United States: Is There Automatic Civil Liability For A Data Breach?

Last Updated: November 21 2017
Article by Usama Kahf

No! It is a common misconception among the general public that someone always has to pay when there is a data breach. It is understandable that individuals affected by a data breach will be upset, distraught, and even angry. In light of recent large-scale data breaches, it is safe to say we have all been there, with our personal information that we entrusted to particular companies or employers now out there in the hands of cyber thieves.

Data breaches may result in serious harm to the affected individuals, such as identity theft and disruption of their lives and businesses. Of course they will want someone to pay, and they will probably find a plaintiffs’ attorney who will file a lawsuit regardless of whether your company has any liability, hoping that a jury would reward the “victim” simply because they suffered damages.

The reality is that data breaches happen to the best of us. And sometimes even if a company took every reasonable step within its power to prevent data breaches and ramp up security, it may still experience a data breach. But the accusations will still be made: “How could you let this happen?” “I trusted you to keep my data secure.” “You’re going to pay!” It is common for individuals affected by a breach to believe that a data breach could not have possibly occurred without someone being negligent. This common reaction results in a high propensity for litigiousness among the victims of any data breach.

::::

▶ [WHAT TO WORK ON]:
(1) Translate this sentence from the data breach liability article above into Spanish: "The reality is that data breaches happen to the best of us."
(2) Carry the data breach liability article above forward from its final sentence, adding one or two paragraphs.

▶ [MATERIAL PROVIDED]:

::::

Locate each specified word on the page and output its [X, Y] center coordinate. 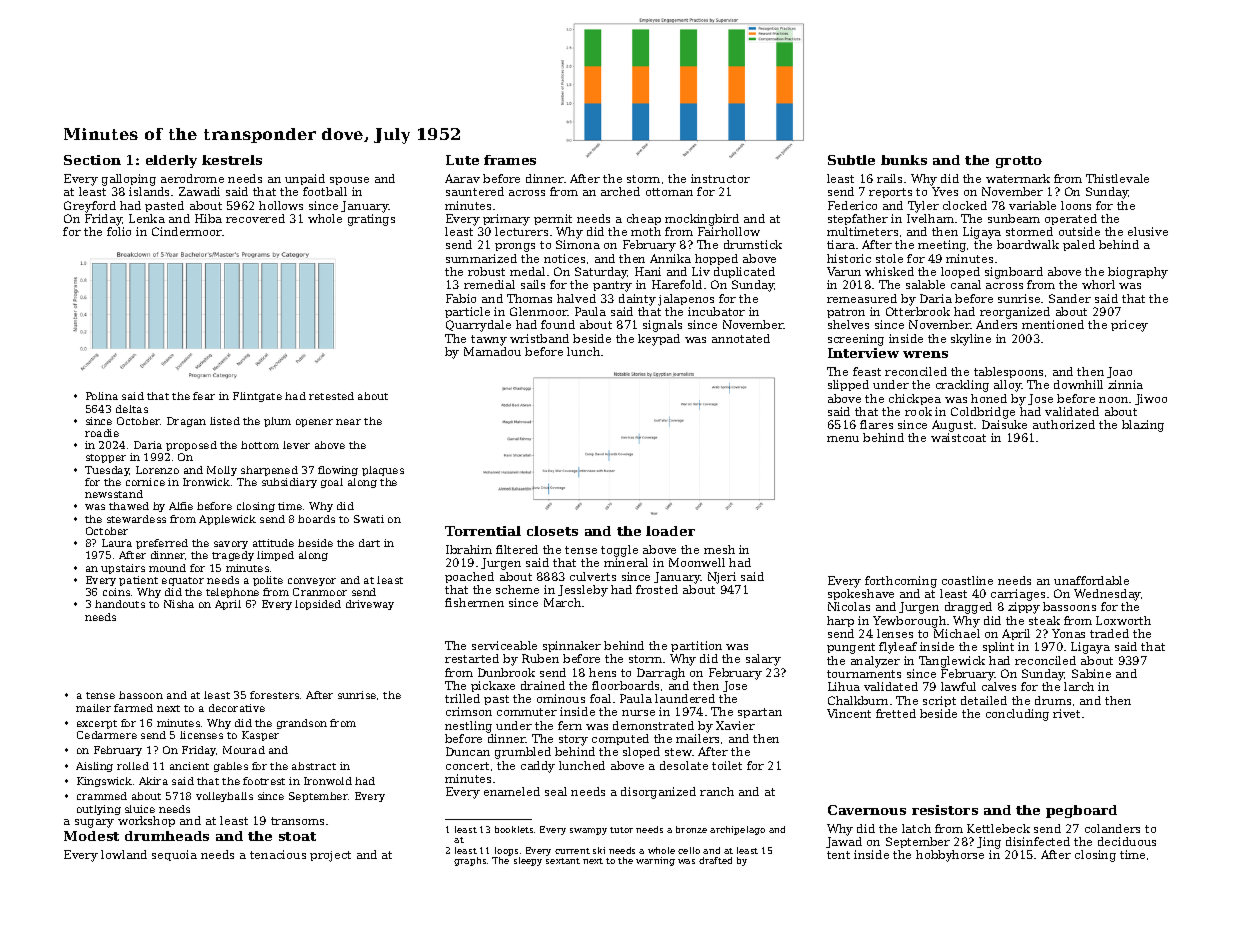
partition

::::

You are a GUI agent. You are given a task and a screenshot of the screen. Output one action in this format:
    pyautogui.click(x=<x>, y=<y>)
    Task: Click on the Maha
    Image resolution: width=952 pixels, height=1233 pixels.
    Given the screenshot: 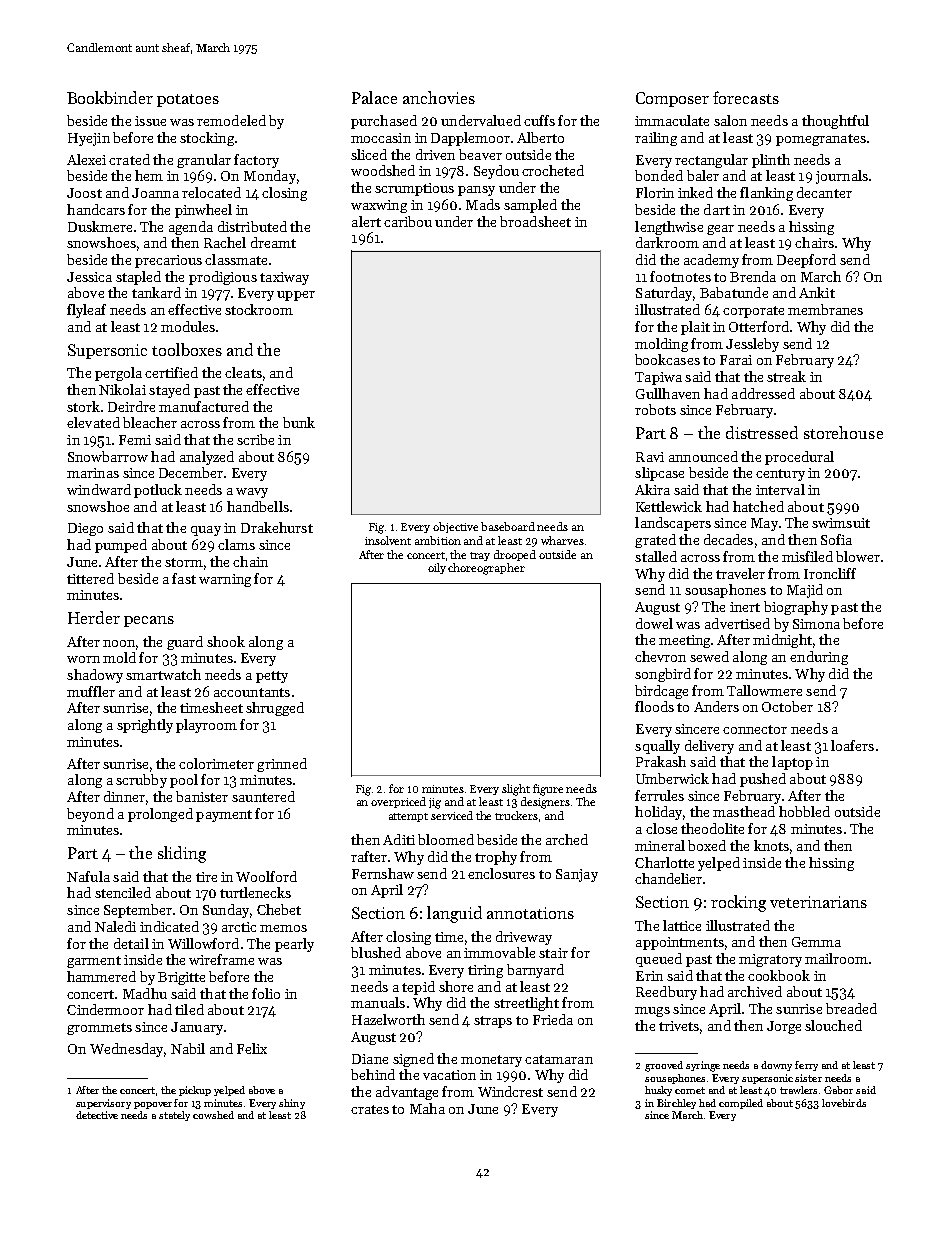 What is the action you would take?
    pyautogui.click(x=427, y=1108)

::::

▶ [TASK-BY-TASK RESULTS]:
(1) La realidad es que las filtraciones de datos nos pasan hasta a los mejores.

(2)
Laws Provide Some Breathing Room For Diligent Companies

Generally, data privacy laws across the United States, both state and federal, do not impose strict civil liability on entities that experience a breach of security resulting in the disclosure of personal information to unauthorized or unknown parties. Rather, potential civil liability may arise in two scenarios. First, if a company fails to implement steps that are either required by statute or reasonable under the circumstances to safeguard private information, it could face the very real possibility of a negative legal judgment. Second, even if a company implemented legally required or reasonable steps to prevent a breach before it occurs – in other words, did everything right up to the breach incident – it could still face liability if it fails to take post-breach steps to remedy the situation or mitigate the harm. This could include steps required by a specific state statute, such as providing notification to those impacted, or those simply deemed reasonable under the unique circumstances related to the specific breach in question.

While statistics show that most data breaches have a root cause of human error, a human error does not automatically mean the company was negligent. A legal determination of fault under a negligence theory will depend on the precise circumstances in which the mistake or human error was made. This is also the case if the breach was the result of intentional or malicious actions by an insider. Unfortunately, the lawyerly answer “it depends” still applies.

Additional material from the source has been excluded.